Yeend made her Metropolitan Opera debut on February 13, 1961 as Chrysothemis in Strauss's Elektra in 1961 with Inge Borkh in the title role and Joseph Rosenstock conducting. She also portrayed Violetta at the Met in performances opposite both George Shirley and Charles Anthony in the role of Alfredo. Her last performance with the company was on December 4, 1963 as Gutrune in Wagner's Götterdämmerung with Birgit Nilsson as Brünnhilde, Hans Hopf as Siegfried, and Walter Cassel as Gunther. One of the last opera performances of her career was as Desdemona in Verdi's Otello with the Philadelphia Grand Opera Company opposite Mario Del Monaco in the title role in 1964.

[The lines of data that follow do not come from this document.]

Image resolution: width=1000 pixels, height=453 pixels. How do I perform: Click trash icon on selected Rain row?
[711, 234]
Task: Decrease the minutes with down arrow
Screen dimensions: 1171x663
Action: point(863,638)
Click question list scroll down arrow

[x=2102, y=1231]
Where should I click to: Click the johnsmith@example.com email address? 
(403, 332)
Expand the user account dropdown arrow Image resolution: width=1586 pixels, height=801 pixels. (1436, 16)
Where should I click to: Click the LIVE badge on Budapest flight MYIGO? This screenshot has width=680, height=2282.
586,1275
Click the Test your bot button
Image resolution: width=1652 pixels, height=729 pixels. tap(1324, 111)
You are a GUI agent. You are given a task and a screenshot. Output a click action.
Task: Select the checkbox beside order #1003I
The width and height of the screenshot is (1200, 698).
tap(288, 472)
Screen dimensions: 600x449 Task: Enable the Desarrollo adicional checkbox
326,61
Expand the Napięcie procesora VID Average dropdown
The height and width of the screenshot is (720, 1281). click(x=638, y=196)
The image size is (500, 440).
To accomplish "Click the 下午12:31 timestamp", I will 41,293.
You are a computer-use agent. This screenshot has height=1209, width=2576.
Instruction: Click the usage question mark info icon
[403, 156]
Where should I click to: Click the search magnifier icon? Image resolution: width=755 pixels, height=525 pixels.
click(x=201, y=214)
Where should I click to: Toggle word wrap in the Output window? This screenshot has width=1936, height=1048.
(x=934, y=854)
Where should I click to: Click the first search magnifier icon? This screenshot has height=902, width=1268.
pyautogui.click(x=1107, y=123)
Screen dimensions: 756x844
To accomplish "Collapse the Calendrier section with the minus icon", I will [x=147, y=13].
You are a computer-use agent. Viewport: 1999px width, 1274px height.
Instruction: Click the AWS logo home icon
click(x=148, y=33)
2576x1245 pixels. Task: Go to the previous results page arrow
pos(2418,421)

Yeend retired from the stage in 1966 when she joined the faculty of West Virginia University as Professor of Voice/Artist in Residence. She remained in that position until 1978 when she retired from teaching. She died thirty years later at the age of 95. She was married for fifty-four years to pianist James Benner who was her second husband. She had one son, Warren Yeend, by her first marriage to Kenneth Yeend which ended in divorce.

==Recordings==
Yeend made a number of recordings during her career on the RCA Victor, Columbia, Mercury, MGM and DaVinci labels. Most of her recordings are of the concert repertoire, including of particular note her lauded recording of Beethoven's Ninth Symphony with the New York Philharmonic under Bruno Walter and her recording of Arthur Honegger's oratorio Jeanne d'Arc au Bûcher (Joan of Arc at the Stake) with the Philadelphia Orchestra. Among a relatively small number of opera recordings is the spectacular 1956 concert performance of scenes from Elektra with the Chicago Symphony and Chorus under Fritz Reiner, where she sang Chrysotemis to Inge Borkh's Elektra.